# Chainlink Functions
Source: https://docs.chain.link/chainlink-functions


<ChainlinkFunctions callout="cre" />

Chainlink Functions provides your smart contracts access to trust-minimized compute infrastructure, allowing you to fetch data from APIs and perform custom computation. Your smart contract sends source code in a request to a [Decentralized Oracle Network (DON)](/chainlink-functions/resources/concepts), and each node in the DON executes the code in a serverless environment. The DON then aggregates all the independent return values from each execution and sends the final result back to your smart contract.

Chainlink Functions eliminates the need for you to manage your own Chainlink node and provides decentralized offchain computation and consensus, ensuring that a minority of the network cannot manipulate the response sent back to your smart contract.

Furthermore, Chainlink Functions allows you to include secret values in your request that are encrypted using threshold encryption. These values can only be decrypted via a multi-party decryption process, meaning that every node can only decrypt the secrets with participation from other DON nodes. This feature can provide API keys or other sensitive values to your source code, enabling access to APIs that require authentication.

To pay for requests, you fund a subscription account with LINK. Your subscription is billed when the DON fulfills your requests. Check out the [subscriptions](/chainlink-functions/resources/subscriptions) page for more information.

Read the [architecture](/chainlink-functions/resources/architecture) page to learn more about how Chainlink Functions works.

See the [Tutorials](/chainlink-functions/tutorials) page for simple tutorials showing you different GET and POST requests that run on Chainlink Functions. You can also gain hands-on experience with Chainlink Functions with the [Chainlink Functions Playground](https://functions.chain.link/playground).

## When to use Chainlink Functions

> **NOTE**
>
> Chainlink Functions is a self-service solution. You are responsible for independently reviewing any code and API dependencies that you submit in a request. Community-created code examples might not be audited, so you must independently review this code before you use it.

Chainlink Functions is offered "as is" and "as available" without conditions or warranties of any kind. Neither Chainlink Labs, the Chainlink Foundation, nor Chainlink node operators are responsible for unintended outputs from Functions due to issues in your code or downstream issues with API dependencies. You must ensure that the data sources or APIs specified in requests are of sufficient quality and have the proper availability for your use case. Users are responsible for complying with the licensing agreements for all data providers that they connect with through Chainlink Functions. Violations of data provider licensing agreements or the [terms](https://chain.link/terms) can result in suspension or termination of your Chainlink Functions account or subscription.

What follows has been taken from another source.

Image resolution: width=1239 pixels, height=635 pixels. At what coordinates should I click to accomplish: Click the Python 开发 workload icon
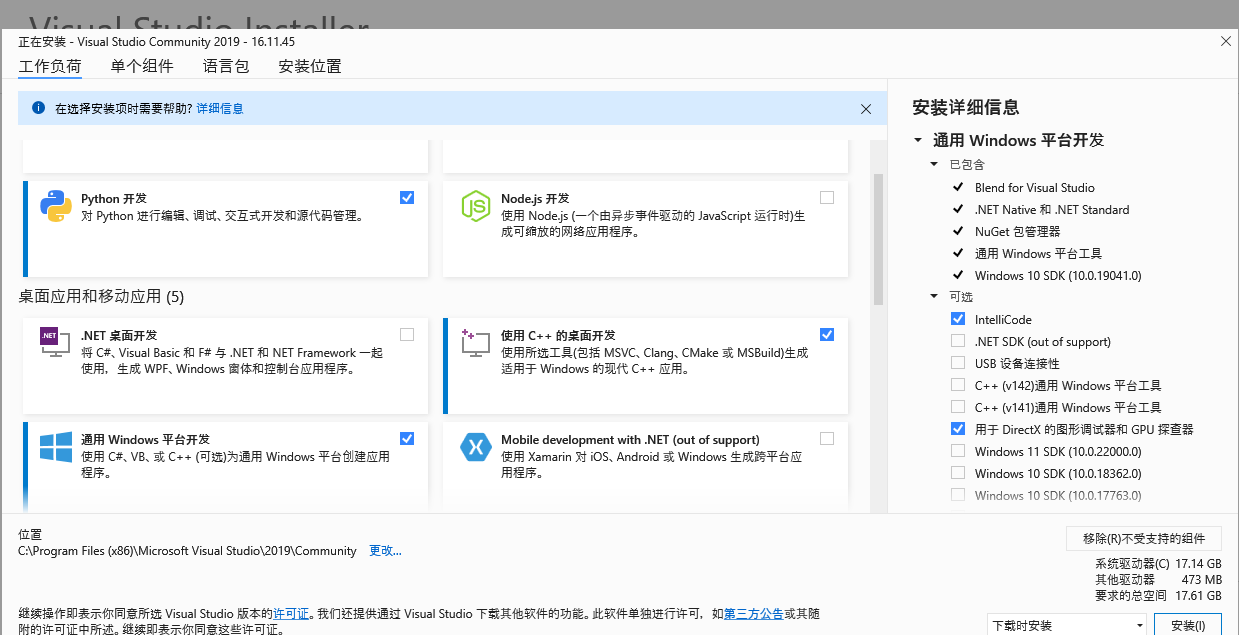click(55, 205)
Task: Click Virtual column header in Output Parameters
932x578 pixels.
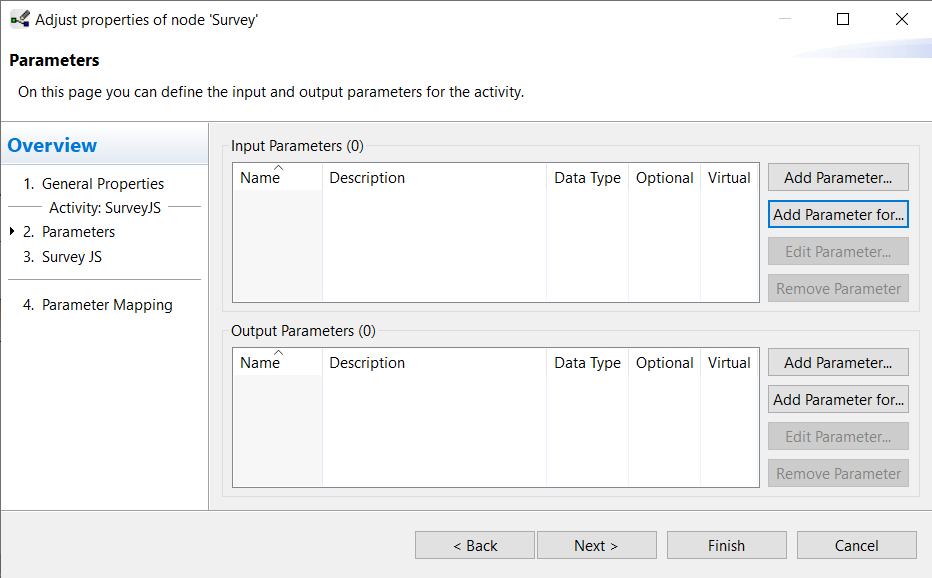Action: pos(729,363)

Chainlink Functions enables a variety of use cases. Use Chainlink Functions to:

- Connect to any public data. For example, you can connect your smart contracts to weather statistics for parametric insurance or real-time sports results for Dynamic NFTs.
- Connect to public data and transform it before consumption. You could calculate Twitter sentiment after reading data from the Twitter API, or derive asset prices after reading price data from [Chainlink Price Feeds](/data-feeds/price-feeds).
- Connect to a password-protected data source; from IoT devices like smartwatches to enterprise resource planning systems.
- Connect to an external decentralized database, such as IPFS, to facilitate offchain processes for a dApp or build a low-cost governance voting system.
- Connect to your Web2 application and build complex hybrid smart contracts.
- Fetch data from almost any Web2 system such as AWS S3, Firebase, or Google Cloud Storage.

You can find several community examples at [useChainlinkFunctions.com](https://www.usechainlinkfunctions.com/)

## Supported networks

See the [Supported Networks](/chainlink-functions/supported-networks) page to find a list of supported networks and contract addresses.